Chapter Two:              ‘I Have Gone Mad’ 1914

Chapter Three:            Attempted Murder at Hoober Stand 1916

Chapter Four:              Murder of a Neighbour 1915

Chapter Five:              Murder at Maltby 1918

Chapter Six:                Death of Annie Fellows 1919

Chapter Seven:            Attempted Murder at Mexborough 1920

Chapter Eight:             Post Natal Depression 1916 & 1921

Chapter Nine:              Death of a Showgirl 1921

Chapter Ten:               A Mother’s Right to Defend Her Child 1922

Chapter Eleven:          Death on Gerard Road 1922

Chapter Twelve:         Till Death 1936

Chapter Thirteen:        The Gamekeepers Revenge 1936

Chapter Fourteen:        The Rotherham Trunk Murder 1936

Chapter Fifteen:          Malice Aforethought 1939

Chapter Sixteen:          The Body in the Ditch 1940

Chapter Seventeen:     The Unfaithful Wife 1941

Chapter Eighteen:        The Wicked Stepmother 1945

Chapter Nineteen:       A  Sexual Pervert 1950

Extract from the book

Post Natal Depression

 

Saturday 16th August 1919 was a beautiful day, just the kind of day when families would take a walk along the canal side. Such a family was walking down the side of the canal at Holmes just on the outskirts of Rotherham. The family consisted of father Fred Barrowcliffe and his wife and child who lived at Ferham Road Masbrough.

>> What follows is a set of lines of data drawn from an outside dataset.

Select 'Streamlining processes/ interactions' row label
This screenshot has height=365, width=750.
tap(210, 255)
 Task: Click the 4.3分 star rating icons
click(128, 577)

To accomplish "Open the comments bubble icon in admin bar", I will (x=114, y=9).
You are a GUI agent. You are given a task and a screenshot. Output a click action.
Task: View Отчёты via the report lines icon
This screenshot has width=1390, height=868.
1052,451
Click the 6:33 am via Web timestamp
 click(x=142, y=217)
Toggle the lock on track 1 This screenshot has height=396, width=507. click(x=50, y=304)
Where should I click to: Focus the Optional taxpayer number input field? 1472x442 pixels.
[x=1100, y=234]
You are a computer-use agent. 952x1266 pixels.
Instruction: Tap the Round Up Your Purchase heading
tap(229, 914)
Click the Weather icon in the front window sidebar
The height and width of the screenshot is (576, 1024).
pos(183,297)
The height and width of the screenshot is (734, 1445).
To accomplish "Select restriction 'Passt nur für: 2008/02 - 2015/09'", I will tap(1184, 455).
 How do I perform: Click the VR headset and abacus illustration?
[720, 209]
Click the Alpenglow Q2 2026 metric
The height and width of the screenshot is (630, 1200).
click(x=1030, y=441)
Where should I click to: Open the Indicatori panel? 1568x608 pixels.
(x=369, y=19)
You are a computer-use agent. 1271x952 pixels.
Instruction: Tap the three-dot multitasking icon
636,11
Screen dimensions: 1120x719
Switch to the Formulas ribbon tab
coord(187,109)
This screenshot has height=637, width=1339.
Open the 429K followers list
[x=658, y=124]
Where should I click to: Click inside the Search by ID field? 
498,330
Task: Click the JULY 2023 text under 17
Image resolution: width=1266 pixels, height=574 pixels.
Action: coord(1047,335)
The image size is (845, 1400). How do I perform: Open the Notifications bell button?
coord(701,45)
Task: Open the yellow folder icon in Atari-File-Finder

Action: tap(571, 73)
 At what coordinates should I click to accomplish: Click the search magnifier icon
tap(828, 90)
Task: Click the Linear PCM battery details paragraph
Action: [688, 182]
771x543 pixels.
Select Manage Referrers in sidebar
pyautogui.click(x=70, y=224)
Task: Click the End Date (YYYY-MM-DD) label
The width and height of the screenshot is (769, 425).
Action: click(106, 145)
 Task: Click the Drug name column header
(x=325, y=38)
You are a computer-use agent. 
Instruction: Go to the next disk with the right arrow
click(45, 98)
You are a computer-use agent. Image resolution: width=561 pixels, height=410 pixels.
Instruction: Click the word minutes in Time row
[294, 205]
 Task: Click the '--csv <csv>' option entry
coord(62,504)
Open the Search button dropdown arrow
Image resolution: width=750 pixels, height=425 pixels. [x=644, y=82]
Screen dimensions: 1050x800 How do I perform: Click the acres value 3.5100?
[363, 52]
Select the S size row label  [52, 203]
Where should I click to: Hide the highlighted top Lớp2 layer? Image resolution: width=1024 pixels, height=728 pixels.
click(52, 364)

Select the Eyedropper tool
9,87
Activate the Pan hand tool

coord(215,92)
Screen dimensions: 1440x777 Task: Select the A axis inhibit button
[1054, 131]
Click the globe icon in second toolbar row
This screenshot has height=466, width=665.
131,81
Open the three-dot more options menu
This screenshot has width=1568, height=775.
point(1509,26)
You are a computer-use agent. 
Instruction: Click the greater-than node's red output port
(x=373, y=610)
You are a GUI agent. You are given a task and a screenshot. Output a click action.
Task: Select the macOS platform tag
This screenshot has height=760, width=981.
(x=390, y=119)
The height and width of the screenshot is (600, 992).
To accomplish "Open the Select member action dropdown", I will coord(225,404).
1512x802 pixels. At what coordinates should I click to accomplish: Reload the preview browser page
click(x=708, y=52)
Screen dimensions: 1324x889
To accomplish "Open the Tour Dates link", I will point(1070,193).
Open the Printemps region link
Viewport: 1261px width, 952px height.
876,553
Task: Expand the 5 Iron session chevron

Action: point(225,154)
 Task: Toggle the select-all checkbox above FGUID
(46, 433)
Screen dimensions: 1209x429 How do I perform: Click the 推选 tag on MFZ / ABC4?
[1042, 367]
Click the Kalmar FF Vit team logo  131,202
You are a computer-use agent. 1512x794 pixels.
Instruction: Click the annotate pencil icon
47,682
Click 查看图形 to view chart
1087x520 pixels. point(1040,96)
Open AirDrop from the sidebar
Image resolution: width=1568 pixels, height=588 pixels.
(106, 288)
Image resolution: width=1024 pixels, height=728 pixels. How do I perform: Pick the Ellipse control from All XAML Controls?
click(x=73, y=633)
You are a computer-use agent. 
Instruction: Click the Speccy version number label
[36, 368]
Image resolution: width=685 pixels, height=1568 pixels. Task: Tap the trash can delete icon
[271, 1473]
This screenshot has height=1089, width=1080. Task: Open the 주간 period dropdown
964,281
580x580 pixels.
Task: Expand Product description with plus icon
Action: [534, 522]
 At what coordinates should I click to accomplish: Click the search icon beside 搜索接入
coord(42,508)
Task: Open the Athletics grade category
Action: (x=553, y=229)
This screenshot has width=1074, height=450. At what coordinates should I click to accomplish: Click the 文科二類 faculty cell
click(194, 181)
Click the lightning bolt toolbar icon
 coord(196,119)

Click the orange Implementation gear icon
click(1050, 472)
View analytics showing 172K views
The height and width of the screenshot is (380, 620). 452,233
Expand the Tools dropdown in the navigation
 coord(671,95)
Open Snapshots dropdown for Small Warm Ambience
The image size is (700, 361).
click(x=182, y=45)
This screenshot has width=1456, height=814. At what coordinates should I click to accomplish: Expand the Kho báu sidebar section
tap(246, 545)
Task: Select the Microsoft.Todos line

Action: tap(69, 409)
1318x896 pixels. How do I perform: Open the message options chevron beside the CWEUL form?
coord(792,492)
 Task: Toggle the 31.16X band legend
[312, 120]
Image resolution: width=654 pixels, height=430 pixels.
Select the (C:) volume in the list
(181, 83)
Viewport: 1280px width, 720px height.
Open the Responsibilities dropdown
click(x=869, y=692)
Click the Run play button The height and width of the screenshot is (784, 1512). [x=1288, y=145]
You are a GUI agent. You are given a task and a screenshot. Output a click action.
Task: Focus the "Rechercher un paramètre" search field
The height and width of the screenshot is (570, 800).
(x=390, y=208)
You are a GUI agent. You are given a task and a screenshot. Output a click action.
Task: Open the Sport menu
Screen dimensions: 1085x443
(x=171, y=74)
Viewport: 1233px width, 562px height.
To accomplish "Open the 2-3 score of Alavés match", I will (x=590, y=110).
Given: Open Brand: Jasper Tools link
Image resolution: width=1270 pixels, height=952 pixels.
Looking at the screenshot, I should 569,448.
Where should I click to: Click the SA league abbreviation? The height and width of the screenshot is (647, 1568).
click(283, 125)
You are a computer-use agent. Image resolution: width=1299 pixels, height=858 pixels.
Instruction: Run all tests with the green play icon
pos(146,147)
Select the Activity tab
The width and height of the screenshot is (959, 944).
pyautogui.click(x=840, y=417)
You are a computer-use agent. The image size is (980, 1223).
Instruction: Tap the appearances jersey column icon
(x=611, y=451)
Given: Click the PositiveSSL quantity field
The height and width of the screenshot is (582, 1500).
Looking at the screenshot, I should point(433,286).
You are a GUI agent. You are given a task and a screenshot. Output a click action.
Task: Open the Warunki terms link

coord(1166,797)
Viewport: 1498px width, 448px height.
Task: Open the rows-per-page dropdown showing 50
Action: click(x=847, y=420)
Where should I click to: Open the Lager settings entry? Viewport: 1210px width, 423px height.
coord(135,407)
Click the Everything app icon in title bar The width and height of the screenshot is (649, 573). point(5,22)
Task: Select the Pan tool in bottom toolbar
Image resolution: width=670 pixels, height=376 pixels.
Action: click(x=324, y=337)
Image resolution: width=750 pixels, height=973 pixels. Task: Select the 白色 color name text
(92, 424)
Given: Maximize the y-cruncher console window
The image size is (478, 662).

Suddenly the beautiful day was shattered by a cry. Barrowcliffe noted a young woman had plunged into the icy water with a very young child in her arms which he estimated to be about four months old. He divested himself of his coat and waistcoat and jumped into the water where he managed to get the woman, aged about 39 to the bank with the child. His wife meanwhile had gone to fetch a police constable. In an effort to calm the woman he spoke gently to her as he was extremely worried about the little baby who seemed to be unconscious in her arms. The name of the woman was Lillian Boyd and she was a married, living with her husband and six other children at Harrison Street, Holmes. She told Barrowcliffe that she had intended to take her own life saying that she ‘had a lot of problems with a poisoned arm’. There was no sign of a constable and so Barrowcliffe walked her to the short distance to her house where the constable arrived shortly afterwards.

 

Barrowcliffe told the him that the child was still alive, but he was very worried as it looked in a very serious condition and so a medical surgeon was sent for. But by the time he arrived at the house, the baby was dead. Boyd was by now quite hysterical but despite this she was arrested and charged with the willful murder of her four month old son Fred Boyd. She was brought before the police court on Thursday 28th August 1919, where throughout the enquiry she was reported as being very quiet. She appeared to be in a very confused condition and on the one hand asking the constables in the dock with her ‘where is my baby’ and then ‘Isn’t this a terrible thing to do’, giving the reason that ‘it was the blood poisoning that did it’. The court heard the evidence of the witnesses and the surgeon and the jury had no option but to find her guilty of murder and to send her for trial at the Assizes.